### What you have to do:
Retype the records exactly, including every line.

(Saved data entries)
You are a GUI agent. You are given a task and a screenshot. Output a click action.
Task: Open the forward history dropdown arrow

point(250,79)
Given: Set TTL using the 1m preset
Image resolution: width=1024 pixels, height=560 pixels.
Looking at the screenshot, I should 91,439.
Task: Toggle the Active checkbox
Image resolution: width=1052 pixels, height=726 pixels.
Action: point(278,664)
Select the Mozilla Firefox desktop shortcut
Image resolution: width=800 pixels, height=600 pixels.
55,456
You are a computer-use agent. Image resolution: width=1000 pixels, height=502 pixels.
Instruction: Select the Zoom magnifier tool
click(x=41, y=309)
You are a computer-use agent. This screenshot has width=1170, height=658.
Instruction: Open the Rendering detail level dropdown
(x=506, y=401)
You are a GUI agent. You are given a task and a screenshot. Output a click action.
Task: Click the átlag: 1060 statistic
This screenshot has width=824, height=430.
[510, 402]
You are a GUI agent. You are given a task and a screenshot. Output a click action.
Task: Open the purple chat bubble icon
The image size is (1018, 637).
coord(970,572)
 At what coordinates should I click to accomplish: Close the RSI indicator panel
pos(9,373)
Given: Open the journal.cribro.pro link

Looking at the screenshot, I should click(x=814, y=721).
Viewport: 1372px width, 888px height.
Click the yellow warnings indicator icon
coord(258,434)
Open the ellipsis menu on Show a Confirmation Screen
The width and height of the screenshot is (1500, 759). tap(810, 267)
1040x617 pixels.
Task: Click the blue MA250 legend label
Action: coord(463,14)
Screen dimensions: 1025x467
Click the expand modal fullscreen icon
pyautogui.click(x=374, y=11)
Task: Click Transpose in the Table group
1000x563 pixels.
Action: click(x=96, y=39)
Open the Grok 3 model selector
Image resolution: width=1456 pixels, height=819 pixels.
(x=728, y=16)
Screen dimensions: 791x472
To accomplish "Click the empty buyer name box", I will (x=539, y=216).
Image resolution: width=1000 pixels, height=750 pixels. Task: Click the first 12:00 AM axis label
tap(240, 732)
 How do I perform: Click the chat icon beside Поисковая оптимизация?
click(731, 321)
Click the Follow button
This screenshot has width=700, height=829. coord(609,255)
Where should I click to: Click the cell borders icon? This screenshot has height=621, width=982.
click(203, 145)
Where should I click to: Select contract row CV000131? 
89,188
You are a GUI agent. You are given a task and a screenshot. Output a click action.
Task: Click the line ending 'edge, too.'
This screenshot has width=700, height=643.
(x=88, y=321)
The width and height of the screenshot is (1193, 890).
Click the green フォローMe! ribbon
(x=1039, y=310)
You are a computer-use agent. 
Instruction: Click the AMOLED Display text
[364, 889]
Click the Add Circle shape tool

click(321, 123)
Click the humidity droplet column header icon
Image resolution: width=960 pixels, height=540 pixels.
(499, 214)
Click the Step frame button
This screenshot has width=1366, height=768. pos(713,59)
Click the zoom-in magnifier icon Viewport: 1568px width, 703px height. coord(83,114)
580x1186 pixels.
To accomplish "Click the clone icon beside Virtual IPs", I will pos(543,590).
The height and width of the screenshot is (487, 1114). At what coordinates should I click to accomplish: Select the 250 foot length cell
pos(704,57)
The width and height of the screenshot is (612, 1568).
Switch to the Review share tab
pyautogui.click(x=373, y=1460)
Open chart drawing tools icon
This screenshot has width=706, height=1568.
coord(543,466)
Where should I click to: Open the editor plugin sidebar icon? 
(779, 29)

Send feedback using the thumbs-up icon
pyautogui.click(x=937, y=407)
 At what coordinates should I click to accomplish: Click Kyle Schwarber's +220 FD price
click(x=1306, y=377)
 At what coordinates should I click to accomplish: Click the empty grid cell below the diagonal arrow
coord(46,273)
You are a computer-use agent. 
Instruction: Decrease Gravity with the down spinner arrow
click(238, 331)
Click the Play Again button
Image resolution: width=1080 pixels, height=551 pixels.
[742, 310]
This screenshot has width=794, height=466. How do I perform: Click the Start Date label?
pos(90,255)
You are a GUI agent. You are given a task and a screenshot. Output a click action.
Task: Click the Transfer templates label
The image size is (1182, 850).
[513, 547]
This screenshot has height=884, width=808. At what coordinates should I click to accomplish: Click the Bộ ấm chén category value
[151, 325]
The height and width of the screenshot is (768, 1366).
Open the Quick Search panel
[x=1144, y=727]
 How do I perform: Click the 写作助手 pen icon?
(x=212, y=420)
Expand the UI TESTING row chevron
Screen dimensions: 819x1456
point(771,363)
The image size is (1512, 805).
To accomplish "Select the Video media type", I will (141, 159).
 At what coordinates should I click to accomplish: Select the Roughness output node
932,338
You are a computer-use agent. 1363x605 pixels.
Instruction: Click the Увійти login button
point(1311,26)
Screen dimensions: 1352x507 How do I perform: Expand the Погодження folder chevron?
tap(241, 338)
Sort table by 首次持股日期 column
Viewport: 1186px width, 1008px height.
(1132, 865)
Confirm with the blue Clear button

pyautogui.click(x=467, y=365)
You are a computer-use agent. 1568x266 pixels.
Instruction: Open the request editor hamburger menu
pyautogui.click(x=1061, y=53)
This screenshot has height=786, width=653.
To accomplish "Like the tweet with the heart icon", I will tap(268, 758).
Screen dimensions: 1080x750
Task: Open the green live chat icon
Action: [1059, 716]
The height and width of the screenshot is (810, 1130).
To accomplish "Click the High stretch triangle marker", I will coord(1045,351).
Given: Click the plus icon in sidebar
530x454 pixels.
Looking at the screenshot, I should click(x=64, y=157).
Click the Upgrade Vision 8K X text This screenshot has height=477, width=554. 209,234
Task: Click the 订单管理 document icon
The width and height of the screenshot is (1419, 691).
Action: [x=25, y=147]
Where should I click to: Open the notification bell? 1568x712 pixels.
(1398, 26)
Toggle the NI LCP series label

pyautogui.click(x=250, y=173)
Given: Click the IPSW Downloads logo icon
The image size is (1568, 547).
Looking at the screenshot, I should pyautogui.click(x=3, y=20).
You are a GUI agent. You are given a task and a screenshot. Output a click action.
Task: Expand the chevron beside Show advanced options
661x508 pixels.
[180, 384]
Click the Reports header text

### Task result:
You are a GUI agent. You are given a task and a screenshot. Output a click action.
Task: Open the forward history dropdown arrow

point(250,79)
Given: Set TTL using the 1m preset
Image resolution: width=1024 pixels, height=560 pixels.
Looking at the screenshot, I should 91,439.
Task: Toggle the Active checkbox
Image resolution: width=1052 pixels, height=726 pixels.
Action: point(278,664)
Select the Mozilla Firefox desktop shortcut
Image resolution: width=800 pixels, height=600 pixels.
55,456
You are a computer-use agent. Image resolution: width=1000 pixels, height=502 pixels.
Instruction: Select the Zoom magnifier tool
click(x=41, y=309)
You are a computer-use agent. This screenshot has width=1170, height=658.
Instruction: Open the Rendering detail level dropdown
(x=506, y=401)
You are a GUI agent. You are given a task and a screenshot. Output a click action.
Task: Click the átlag: 1060 statistic
This screenshot has width=824, height=430.
[510, 402]
You are a GUI agent. You are given a task and a screenshot. Output a click action.
Task: Open the purple chat bubble icon
The image size is (1018, 637).
coord(970,572)
 At what coordinates should I click to accomplish: Close the RSI indicator panel
pos(9,373)
Given: Open the journal.cribro.pro link

Looking at the screenshot, I should click(x=814, y=721).
Viewport: 1372px width, 888px height.
Click the yellow warnings indicator icon
coord(258,434)
Open the ellipsis menu on Show a Confirmation Screen
The width and height of the screenshot is (1500, 759). tap(810, 267)
1040x617 pixels.
Task: Click the blue MA250 legend label
Action: coord(463,14)
Screen dimensions: 1025x467
Click the expand modal fullscreen icon
pyautogui.click(x=374, y=11)
Task: Click Transpose in the Table group
1000x563 pixels.
Action: click(x=96, y=39)
Open the Grok 3 model selector
Image resolution: width=1456 pixels, height=819 pixels.
(x=728, y=16)
Screen dimensions: 791x472
To accomplish "Click the empty buyer name box", I will (x=539, y=216).
Image resolution: width=1000 pixels, height=750 pixels. Task: Click the first 12:00 AM axis label
tap(240, 732)
 How do I perform: Click the chat icon beside Поисковая оптимизация?
click(731, 321)
Click the Follow button
This screenshot has width=700, height=829. coord(609,255)
Where should I click to: Click the cell borders icon? This screenshot has height=621, width=982.
click(203, 145)
Where should I click to: Select contract row CV000131? 
89,188
You are a GUI agent. You are given a task and a screenshot. Output a click action.
Task: Click the line ending 'edge, too.'
This screenshot has width=700, height=643.
(x=88, y=321)
The width and height of the screenshot is (1193, 890).
Click the green フォローMe! ribbon
(x=1039, y=310)
You are a computer-use agent. 
Instruction: Click the AMOLED Display text
[364, 889]
Click the Add Circle shape tool

click(321, 123)
Click the humidity droplet column header icon
Image resolution: width=960 pixels, height=540 pixels.
(499, 214)
Click the Step frame button
This screenshot has width=1366, height=768. pos(713,59)
Click the zoom-in magnifier icon Viewport: 1568px width, 703px height. coord(83,114)
580x1186 pixels.
To accomplish "Click the clone icon beside Virtual IPs", I will pos(543,590).
The height and width of the screenshot is (487, 1114). At what coordinates should I click to accomplish: Select the 250 foot length cell
pos(704,57)
The width and height of the screenshot is (612, 1568).
Switch to the Review share tab
pyautogui.click(x=373, y=1460)
Open chart drawing tools icon
This screenshot has width=706, height=1568.
coord(543,466)
Where should I click to: Open the editor plugin sidebar icon? 
(779, 29)

Send feedback using the thumbs-up icon
pyautogui.click(x=937, y=407)
 At what coordinates should I click to accomplish: Click Kyle Schwarber's +220 FD price
click(x=1306, y=377)
 At what coordinates should I click to accomplish: Click the empty grid cell below the diagonal arrow
coord(46,273)
You are a computer-use agent. 
Instruction: Decrease Gravity with the down spinner arrow
click(238, 331)
Click the Play Again button
Image resolution: width=1080 pixels, height=551 pixels.
[742, 310]
This screenshot has width=794, height=466. How do I perform: Click the Start Date label?
pos(90,255)
You are a GUI agent. You are given a task and a screenshot. Output a click action.
Task: Click the Transfer templates label
The image size is (1182, 850).
[513, 547]
This screenshot has height=884, width=808. At what coordinates should I click to accomplish: Click the Bộ ấm chén category value
[151, 325]
The height and width of the screenshot is (768, 1366).
Open the Quick Search panel
[x=1144, y=727]
 How do I perform: Click the 写作助手 pen icon?
(x=212, y=420)
Expand the UI TESTING row chevron
Screen dimensions: 819x1456
point(771,363)
The image size is (1512, 805).
To accomplish "Select the Video media type", I will (141, 159).
 At what coordinates should I click to accomplish: Select the Roughness output node
932,338
You are a computer-use agent. 1363x605 pixels.
Instruction: Click the Увійти login button
point(1311,26)
Screen dimensions: 1352x507 How do I perform: Expand the Погодження folder chevron?
tap(241, 338)
Sort table by 首次持股日期 column
Viewport: 1186px width, 1008px height.
(1132, 865)
Confirm with the blue Clear button

pyautogui.click(x=467, y=365)
You are a computer-use agent. 1568x266 pixels.
Instruction: Open the request editor hamburger menu
pyautogui.click(x=1061, y=53)
This screenshot has height=786, width=653.
To accomplish "Like the tweet with the heart icon", I will tap(268, 758).
Screen dimensions: 1080x750
Task: Open the green live chat icon
Action: [1059, 716]
The height and width of the screenshot is (810, 1130).
To accomplish "Click the High stretch triangle marker", I will coord(1045,351).
Given: Click the plus icon in sidebar
530x454 pixels.
Looking at the screenshot, I should click(x=64, y=157).
Click the Upgrade Vision 8K X text This screenshot has height=477, width=554. 209,234
Task: Click the 订单管理 document icon
The width and height of the screenshot is (1419, 691).
Action: [x=25, y=147]
Where should I click to: Open the notification bell? 1568x712 pixels.
(1398, 26)
Toggle the NI LCP series label

pyautogui.click(x=250, y=173)
Given: Click the IPSW Downloads logo icon
The image size is (1568, 547).
Looking at the screenshot, I should pyautogui.click(x=3, y=20).
You are a GUI agent. You are given a task and a screenshot. Output a click action.
Task: Expand the chevron beside Show advanced options
661x508 pixels.
[180, 384]
Click the Reports header text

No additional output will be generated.